Zuper se abalanzó hacia la rubia, penetró su hermosa boca y eyaculó en ella mientras apretaba con fuerza la mandíbula para no gritar. Cayó al suelo de rodillas cuando sus piernas dejaron de sostenerle, temblando tras el orgasmo más potente y satisfactorio que había sentido en toda su vida. Y mientras estaba perdido en las brumas del éxtasis sintió los dedos de Alba limpiándole las mejillas húmedas de lágrimas.

—Tranquilo. Lo has hecho muy bien —susurró besándole los párpados y los pómulos a la vez que le acariciaba el pelo—. Me has complacido. —Zuper giró la cara para besarla, pero Alba se retiró con una sonrisa indulgente en los labios—. Aún no te has ganado el privilegio de besarme. Pero puedes chuparme los pies, tal y como te prometí ayer.

Zuper lo hizo, agradecido y excitado de nuevo. Pero no pudo solazarse tanto como hubiera querido porque Alba se apartó de él y se inclinó sobre Elke, que permanecía de rodillas, inmóvil con la boca abierta y la cabeza echada hacia atrás. Le abrió más la boca con los dedos y escudriñó su interior para luego revisarle la barbilla.

—¿Te lo has tragado todo? —le preguntó implacable. La alemana asintió—. No vuelvas a desafiarme, Elke.

—Sabes que lo haré, dómina.

—Oh, sí lo harás, y a mí me encantará castigarte por ello —replicó Alba besándola en la boca a la vez que tomaba uno de los pezones de la rubia entre sus dedos y tiraba de él retorciéndoselo—. Soy demasiado blanda contigo —se reprendió a sí misma regresando a la cama y cogiendo el libro que había estado leyendo.

Elke asintió con la cabeza y abandonó la habitación. Ya habían acabado.

Zuper continuó de rodillas en el suelo, luchando por recuperar la fuerza en sus piernas y levantarse, y cuando por fin lo consiguió y comenzó a ponerse los pantalones, cada roce de la tela contra su trasero le hizo recordar los azotes, excitándolo otra vez.

Cuando Elke regresó a la habitación estaba vestido de nuevo y una enorme erección se marcaba contra la bragueta de los vaqueros. Le miró, le guiñó un ojo y se sentó en la cama, junto a Alba.

—Ya se ha recuperado —murmuró a su amiga sin importarle que él la oyera.

Alba dejó el libro y miró al joven que la observaba todavía aturullado.

—¿Es la primera vez que haces esto? —le preguntó con una cálida sonrisa. Zuper asintió—. ¿Te gustaría repetirlo? No. No contestes todavía —le ordenó cuando él comenzó a asentir con la cabeza—. Practico el BDSM desde hace algún tiempo, solo en la privacidad del Templo, un lugar dedicado a los placeres del sexo del que Elke y yo somos... «socias». —Zuper enarcó las cejas—. Aunque hoy he hecho una excepción —aceptó Alba divertida—, pero será la primera y la única vez que la haga —indicó inflexible—. Solo soy dómina en el Templo, en ningún sitio más.
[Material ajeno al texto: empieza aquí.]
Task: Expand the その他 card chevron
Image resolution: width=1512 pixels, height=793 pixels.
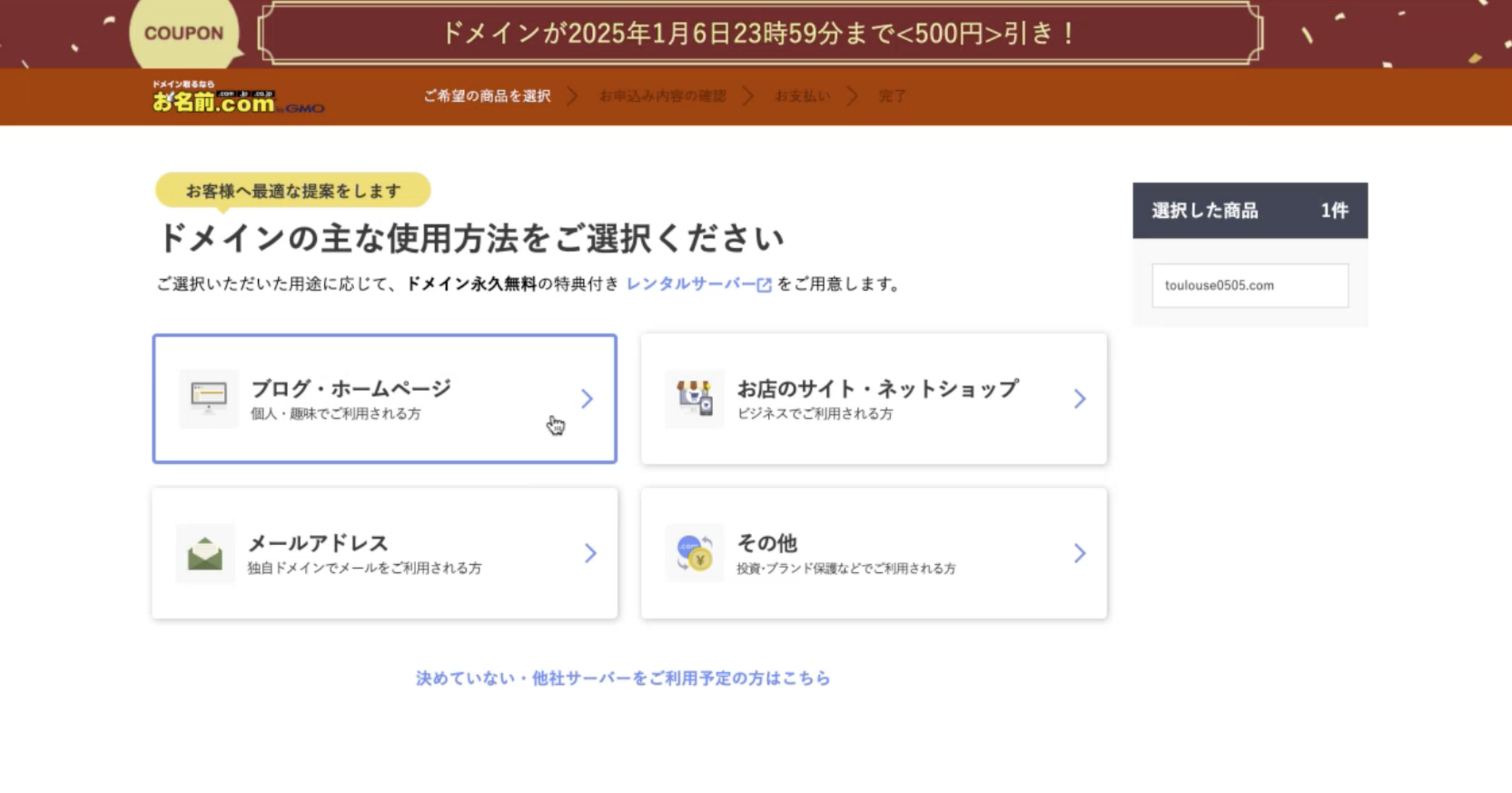Action: [x=1079, y=553]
El resto del tiempo soy Alba. ¿Entiendes lo que digo? —Zuper afirmó con un gesto de cabeza—. Bien, porque solo te voy a proponer esto una vez. Reflexiona durante un par de semanas, no menos. Medita sobre lo que has sentido hoy, investiga un poco sobre el BDSM, consúltalo con la almohada, y si te ves tentado a repetir la experiencia... —Alba se levantó de la cama, fue hasta su mesilla, sacó un joyero, y de este un pendiente de oro en forma de aro idéntico al que llevaban Elke y ella en la oreja derecha. Se lo tendió—. Ponte este pendiente, no hará falta que digas ni hagas nada más. Elke y yo sabremos lo que significa.

—Si... si acepto, ¿seré tu sumiso?

—Sí.

—Tu único sumiso —especificó él.

Alba entornó los ojos y miró a Elke, esta asintió sonriendo.

—Elke es la única sumisa de mi sexo que aceptaré jamás. Si me complaces mucho, hasta límites insospechados, quizá tengas el privilegio de ser mi único sumiso varón. Y si no... —dejó la frase en el aire. Zuper era el hombre perfecto para ellas. Ambas lo querían y deseaban, pero eso él no lo sabía... y no había necesidad de ponerle las cosas fáciles. El juego sería mucho más divertido así.

—Seré tu único sumiso varón —aseveró él. Iba a dedicarse en cuerpo y alma a complacerla. Y estaba seguro de que iba a disfrutar muchísimo haciéndolo.